A Frankensteinian mashup of sci-fi and torture-porn horror tropes, Danish “Breeder” is the kind of movie whose gloss of (eventual) empowerment lies awkwardly atop a story over-enthusiastically focused on women’s degradation and abuse. While there are vague pretensions toward seriousness in Sissel Dalsgaard Thomsen’s screenplay and Jens Dahl’s direction, this thriller ends up discomfitingly most reminiscent of 1970s WIP (women in prison) and Nazisploitation grindhouse fare, as well as gamy mainstream serial-killer potboilers like “Kiss the Girls.” Well-made but more than a bit ick, it’s being released to stateside digital formats by Uncork’d Entertainment on Jan. 11.
Mia (Sara Hjort Ditlevsen) is an equestrian training for the Olympics. She seems more comfortable in the company of her horse than husband Thomas (Anders Heinrichsen), though the complexities of their relationship (including apparent separate sexual peccadilloes) never get more than hinted at. In any case, such nuances soon prove irrelevant when circumstances fatefully entangle his home and work life.
He’s employed as financial chief for a shadowy project by one Dr. Isabel Ruben (Signe Egholm Olsen), who’s already signed up numerous superrich men around the globe for promised youth-rejuvenating treatments. But in fact her medical research is nowhere near reaching the promised results. Far worse, it seems to consist primarily of abducting fertile young women for “bio-hacking” experiments in which they’re kept in the prison-like “laboratory” of an abandoned sugar factory, strong-armed around by two leering “assistants” (Morten Holst, Jens Andersen).
When a Russian au pair (Eeva Putro) in the neighborhood disappears, Mia investigates, soon becoming a hostage herself. Thomas, hitherto unaware of the extent of the doc’s misdeeds, is somewhat stymied from rescuing his wife by virtue of a blackmail hold Ruben has over him.
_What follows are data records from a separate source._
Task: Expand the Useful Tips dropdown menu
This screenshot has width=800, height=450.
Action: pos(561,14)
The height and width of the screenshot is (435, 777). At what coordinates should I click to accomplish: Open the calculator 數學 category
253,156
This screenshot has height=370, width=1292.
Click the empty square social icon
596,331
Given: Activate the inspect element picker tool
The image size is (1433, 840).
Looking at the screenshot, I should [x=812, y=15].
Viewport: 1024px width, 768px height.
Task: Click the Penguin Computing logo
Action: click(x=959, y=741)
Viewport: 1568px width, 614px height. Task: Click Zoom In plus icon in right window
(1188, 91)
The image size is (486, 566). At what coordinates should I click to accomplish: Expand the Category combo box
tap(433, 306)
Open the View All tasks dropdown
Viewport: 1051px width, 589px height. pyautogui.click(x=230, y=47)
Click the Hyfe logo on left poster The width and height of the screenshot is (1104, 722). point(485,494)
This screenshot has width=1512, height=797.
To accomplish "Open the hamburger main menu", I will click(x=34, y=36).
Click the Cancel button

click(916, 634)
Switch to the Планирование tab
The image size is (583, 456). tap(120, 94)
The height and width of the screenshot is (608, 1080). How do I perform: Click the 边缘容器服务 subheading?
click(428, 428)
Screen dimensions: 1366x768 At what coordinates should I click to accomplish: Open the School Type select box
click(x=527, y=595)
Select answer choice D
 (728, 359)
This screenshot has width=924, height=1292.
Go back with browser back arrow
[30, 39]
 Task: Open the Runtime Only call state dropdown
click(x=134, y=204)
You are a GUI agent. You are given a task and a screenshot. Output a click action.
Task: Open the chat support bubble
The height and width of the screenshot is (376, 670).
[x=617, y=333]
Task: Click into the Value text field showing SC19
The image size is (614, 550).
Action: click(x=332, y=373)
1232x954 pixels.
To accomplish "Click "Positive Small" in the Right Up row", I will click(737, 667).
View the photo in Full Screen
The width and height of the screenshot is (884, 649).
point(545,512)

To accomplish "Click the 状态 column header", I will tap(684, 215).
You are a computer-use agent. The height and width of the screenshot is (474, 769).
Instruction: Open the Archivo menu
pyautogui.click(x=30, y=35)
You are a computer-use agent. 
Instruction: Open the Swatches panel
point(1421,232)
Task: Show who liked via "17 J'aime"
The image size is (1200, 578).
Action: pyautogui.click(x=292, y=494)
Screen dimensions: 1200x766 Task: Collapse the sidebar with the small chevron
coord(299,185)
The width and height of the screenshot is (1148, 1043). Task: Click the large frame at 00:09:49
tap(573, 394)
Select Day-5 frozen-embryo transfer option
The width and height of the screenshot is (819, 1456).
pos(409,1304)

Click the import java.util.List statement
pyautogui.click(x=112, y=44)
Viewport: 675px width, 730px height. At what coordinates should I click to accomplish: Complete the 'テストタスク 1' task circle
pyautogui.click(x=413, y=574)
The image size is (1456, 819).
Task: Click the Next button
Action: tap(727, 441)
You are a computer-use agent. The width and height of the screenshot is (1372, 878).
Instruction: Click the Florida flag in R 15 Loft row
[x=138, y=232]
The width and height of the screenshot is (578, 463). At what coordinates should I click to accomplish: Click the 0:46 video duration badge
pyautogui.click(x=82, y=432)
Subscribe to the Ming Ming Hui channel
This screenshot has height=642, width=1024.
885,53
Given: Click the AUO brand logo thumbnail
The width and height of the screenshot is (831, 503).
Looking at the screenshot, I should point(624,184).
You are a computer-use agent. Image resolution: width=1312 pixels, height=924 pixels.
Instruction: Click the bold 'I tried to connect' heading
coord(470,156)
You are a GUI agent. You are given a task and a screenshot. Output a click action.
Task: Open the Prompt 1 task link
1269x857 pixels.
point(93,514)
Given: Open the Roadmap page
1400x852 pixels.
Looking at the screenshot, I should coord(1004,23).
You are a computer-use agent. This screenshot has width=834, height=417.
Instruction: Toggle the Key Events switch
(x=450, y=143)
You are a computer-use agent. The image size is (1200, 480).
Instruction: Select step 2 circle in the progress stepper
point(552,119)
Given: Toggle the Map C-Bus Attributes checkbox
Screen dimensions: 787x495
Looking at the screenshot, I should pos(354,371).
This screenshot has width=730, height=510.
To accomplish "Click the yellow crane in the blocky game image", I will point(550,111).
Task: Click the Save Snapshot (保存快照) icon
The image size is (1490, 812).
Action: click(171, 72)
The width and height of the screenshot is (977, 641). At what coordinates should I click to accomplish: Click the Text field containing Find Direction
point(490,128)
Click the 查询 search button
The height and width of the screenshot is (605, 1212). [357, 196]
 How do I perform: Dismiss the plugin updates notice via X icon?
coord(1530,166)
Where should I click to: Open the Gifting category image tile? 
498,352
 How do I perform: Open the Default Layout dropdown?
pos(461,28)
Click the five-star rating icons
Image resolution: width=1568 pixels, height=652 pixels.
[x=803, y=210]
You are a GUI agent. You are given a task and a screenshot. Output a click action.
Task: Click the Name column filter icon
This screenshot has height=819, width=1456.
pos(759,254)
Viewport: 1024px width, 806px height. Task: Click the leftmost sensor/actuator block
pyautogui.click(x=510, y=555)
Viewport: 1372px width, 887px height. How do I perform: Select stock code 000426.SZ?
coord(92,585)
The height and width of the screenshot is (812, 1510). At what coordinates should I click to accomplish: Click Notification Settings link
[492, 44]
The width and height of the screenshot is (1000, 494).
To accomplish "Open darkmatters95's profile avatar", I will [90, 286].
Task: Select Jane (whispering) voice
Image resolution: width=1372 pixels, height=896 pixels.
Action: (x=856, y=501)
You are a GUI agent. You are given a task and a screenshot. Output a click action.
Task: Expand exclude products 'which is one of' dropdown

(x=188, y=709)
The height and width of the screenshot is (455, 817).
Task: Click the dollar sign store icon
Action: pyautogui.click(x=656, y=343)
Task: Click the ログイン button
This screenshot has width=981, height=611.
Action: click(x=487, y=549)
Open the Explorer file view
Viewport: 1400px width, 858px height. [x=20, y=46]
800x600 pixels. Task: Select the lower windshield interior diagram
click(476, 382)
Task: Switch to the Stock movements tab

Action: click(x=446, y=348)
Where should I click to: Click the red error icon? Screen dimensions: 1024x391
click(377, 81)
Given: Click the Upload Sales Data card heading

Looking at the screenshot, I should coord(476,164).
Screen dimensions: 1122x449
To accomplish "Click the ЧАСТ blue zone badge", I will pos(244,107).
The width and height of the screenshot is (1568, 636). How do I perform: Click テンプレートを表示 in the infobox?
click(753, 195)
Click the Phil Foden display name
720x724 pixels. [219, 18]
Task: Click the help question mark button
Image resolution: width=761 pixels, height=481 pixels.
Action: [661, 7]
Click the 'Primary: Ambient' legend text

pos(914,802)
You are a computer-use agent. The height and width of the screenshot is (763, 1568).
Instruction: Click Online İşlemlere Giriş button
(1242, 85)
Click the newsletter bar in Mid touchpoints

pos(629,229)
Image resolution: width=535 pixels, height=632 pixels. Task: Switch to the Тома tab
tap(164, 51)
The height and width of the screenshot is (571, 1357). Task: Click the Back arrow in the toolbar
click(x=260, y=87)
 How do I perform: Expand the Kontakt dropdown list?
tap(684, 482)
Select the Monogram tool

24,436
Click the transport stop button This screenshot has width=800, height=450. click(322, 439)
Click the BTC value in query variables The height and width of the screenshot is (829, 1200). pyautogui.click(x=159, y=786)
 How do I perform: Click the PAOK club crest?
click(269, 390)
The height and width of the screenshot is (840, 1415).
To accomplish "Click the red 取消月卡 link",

Veteran TV writer Dahl, directing just his second feature, does work up a decent climactic froth of action, as the victims descend like avenging Furies upon their cruel captors. But that turnabout, as well as a lame epilogue, does little to erase the distasteful prior dwelling on branding, flogging, amateur tooth extraction, savage beatings, invasive gynecology and more. In a rare moment of scripted self-awareness, the evil Dr. Ruben shrugs off a subordinate goon’s complaints with “You’re a sadistic misogynist, and I’m letting you live out your dreams.” Too often, however, “Breeder” seems to offer a rote revel in, rather than critique of, such rapey content.
It doesn’t help that our villainess is a stock Nazi-scented mad scientist who might’ve stepped out of an “Ilsa” movie, or that her motivation appears nothing more than monetary greed. In terms of addressing issues of women’s bodily autonomy, DNA-research ethics, et al., the film offers a few buzzwords — but otherwise scarcely exceeds the political agenda of the kind of B-pic that would have placed Bela Lugosi in a lab coat and some screaming ingénue on the operating table. (Gorilla optional.)
Earnest lead performances and a sensitive English-language ballad under the closing titles do not convincingly elevate “Breeder” above a fairly low level of genre trash. Nor do the professionally solid trappings, though there’s nothing wrong in themselves with Nicolai Lok’s widescreen cinematography, Kristine Koster’s coldly moderne, then grungily unsanitary production design, Jakob Juul Toldam’s editorial pace or other major contributions.